Sebuah pesan masuk ke ponsel saya, Fenomena Ramadhan di Indonesia: 10 hari pertama masjid penuh; 10 hari kedua mal penuh; 10 hari ketiga stasiun penuh; 10 hari setelah syawal, pegadaian penuh !! Di luar konteks seperti itu, demikianlah realitas yang lazim tertangkap di negeri bernama Indonesia. Sebagai seorang yang senantiasa melakukan proses berpikir, kita tidak harus lantas kebakaran jenggot untuk menanggapinya.
Fenomena 10 hari terakhir Ramadhan, misalnya, memang benar-benar terjadi. Dan, ketika kita telisik kebiasaan tersebut, banyak hikmah yang terkandung di dalamnya. Untuk dapat mudik ke kampung halaman, banyak orang meniadakan kesulitan yang menghadangnya. Mereka berusaha mengayakan dirinya secara finansial, berusaha seoptimal mungkin untuk memiliki dan membawa pulang yang sebelumnya tidak dimiliki mulai dari sekadar baju baru, perhiasan, sampai mobil baru.
Pada 10 hari ketiga Ramadhan segala persiapan mendapatkan perhatian detail, dari yang nonteknis seperti surat permohonan cuti panjang sampai dengan hal yang bersifat teknis seperti bagasi berbahan bambu yang disimpan di belakang motor. Semuanya dilakukan dengan antusias, bahagia demi menyongsong kemenangan. Dalam sebuah kultum sederhana bakda Zhuhur beberapa hari yang lalu, terlontar seuntai kalimat yang menggugah rohani saya.

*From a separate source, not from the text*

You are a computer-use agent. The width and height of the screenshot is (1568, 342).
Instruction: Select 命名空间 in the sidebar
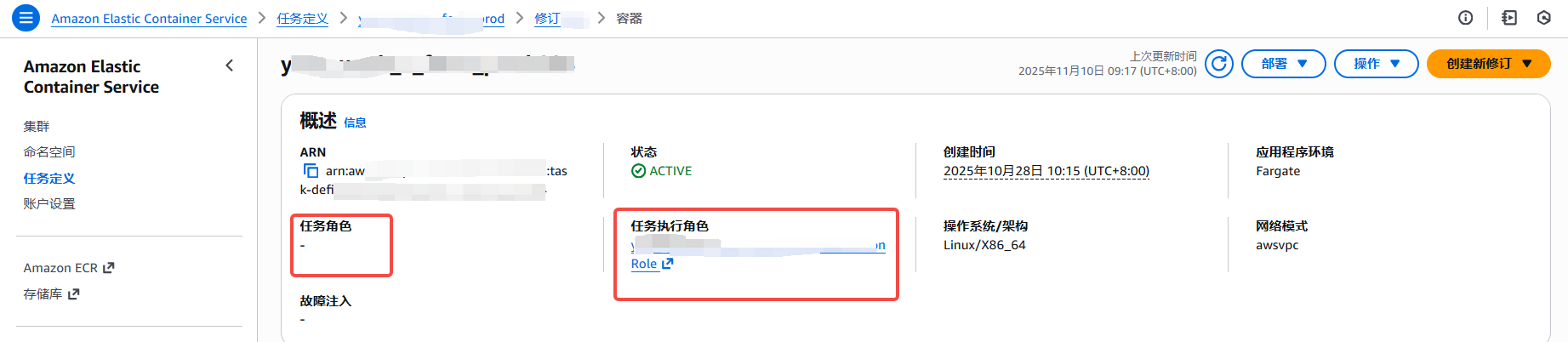[x=49, y=152]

Setelah kita berhasil memenuhi kebutuhan dengan bekerja keras, berjuang untuk keluarga bertempat tinggal, berkorban habis-habisan demi pendidikan anak, dan berapa banyak waktu yang kita gunakan untuk memperjuangkan agar kita bisa mendapatkan surganya Allah yang dijamin kebenarannya?
Sudah semestinya sebagai hamba yang baik, kita mengabdikan diri kepada Allah dengan perasaan sukacita dan bahagia di hari-hari terakhir Ramadhan kita, mengayakan diri dengan Alquran dan apa-apa yang terkandung di dalamnya.
Memperhatikan kembali secara detail tentang penciptaan diri kita dan apa yang Allah sudah berikan sebagai fitrah kepada kita dan apa yang kelak kita dapat berikan dari fitrah itu untuk senantiasa menyucikannya?
Bukankah sudah merupakan kewajiban bagi kita, penciptaan Allah atas diri kita dalam sebaik-baiknya bentuk (fii ahsani taq -wiim), dapat kita zakatkan demi terpancarnya Islam sebagai rahmatan lil’alamiin? Sehingga, setelah berakhirnya Ramadhan, kita mendapati jiwa kita sebagai jiwa-jiwa yang baru, yang merasakan bagaimana sensasi kemenangan sejati. Yang bukan menggadaikan materi demi kemenangan sementara, tapi berani dan berlatih menggadaikan dirinya kepada Zat yang Mahakekal.